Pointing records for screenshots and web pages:
--- --- ---
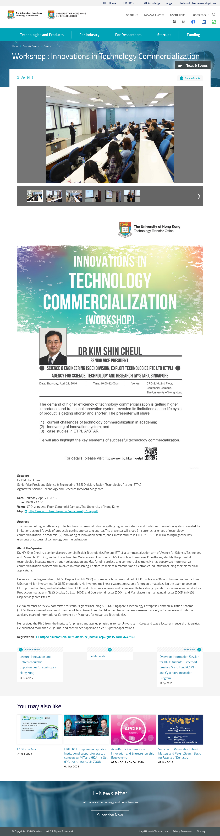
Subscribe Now (110, 815)
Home (15, 46)
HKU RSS (128, 3)
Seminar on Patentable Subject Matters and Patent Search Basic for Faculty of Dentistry (179, 753)
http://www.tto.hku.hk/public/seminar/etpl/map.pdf (63, 511)
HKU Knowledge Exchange (157, 3)
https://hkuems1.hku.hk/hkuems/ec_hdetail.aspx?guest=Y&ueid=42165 (87, 637)
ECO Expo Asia (26, 749)
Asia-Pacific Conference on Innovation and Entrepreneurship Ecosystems (132, 753)
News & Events (31, 46)
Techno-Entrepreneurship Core (198, 3)
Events (47, 46)
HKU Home (109, 3)
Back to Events (192, 78)
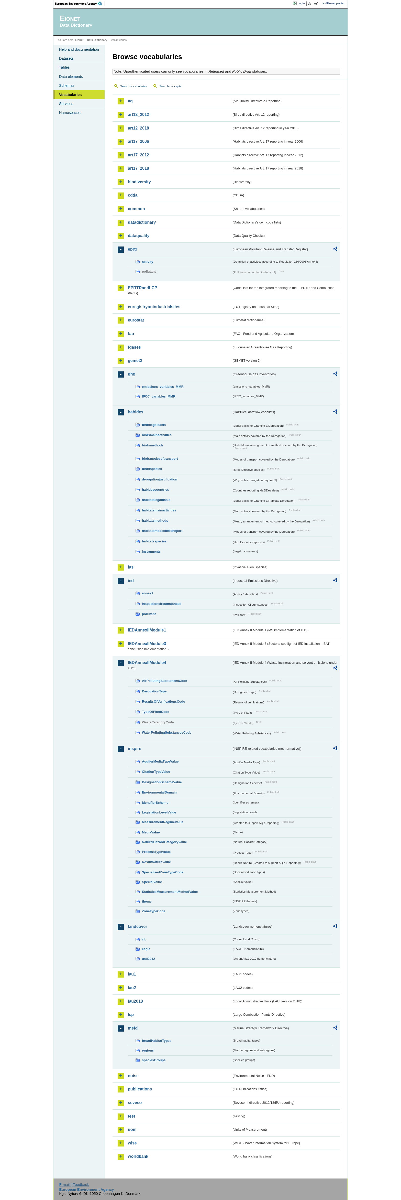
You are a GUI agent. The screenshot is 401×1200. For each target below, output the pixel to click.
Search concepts (170, 86)
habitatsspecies (154, 541)
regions (148, 1050)
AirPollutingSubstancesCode (164, 681)
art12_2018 (138, 128)
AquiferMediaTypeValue (160, 761)
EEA (80, 3)
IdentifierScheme (155, 803)
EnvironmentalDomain (159, 792)
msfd (133, 1028)
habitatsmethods (155, 520)
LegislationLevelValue (159, 812)
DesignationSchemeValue (162, 782)
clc (144, 939)
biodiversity (139, 182)
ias (130, 567)
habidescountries (155, 489)
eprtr (132, 249)
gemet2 (135, 360)
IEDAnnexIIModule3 (147, 643)
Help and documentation (79, 49)
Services (66, 104)
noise (133, 1076)
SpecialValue (152, 882)
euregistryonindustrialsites (154, 307)
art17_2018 (138, 168)
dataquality (138, 235)
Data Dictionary (97, 39)
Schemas (66, 85)
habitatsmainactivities (159, 510)
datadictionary (142, 222)
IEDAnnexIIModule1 (147, 630)
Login (301, 3)
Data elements (71, 76)
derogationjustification (159, 479)
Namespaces (70, 113)
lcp (131, 1014)
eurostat (136, 320)
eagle (146, 949)
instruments (151, 551)
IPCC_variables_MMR (158, 396)
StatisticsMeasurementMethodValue (170, 892)
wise (132, 1143)
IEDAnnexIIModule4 (147, 662)
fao (131, 333)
--- --- ---
-- EXERCISE INSTRUCTIONS --
Find every line of the items above that contains the string "Search", and copy each such line in full.

-- THE RESULT --
Seminar on Patentable Subject Matters and Patent Search Basic for Faculty of Dentistry (179, 753)
Search concepts (170, 86)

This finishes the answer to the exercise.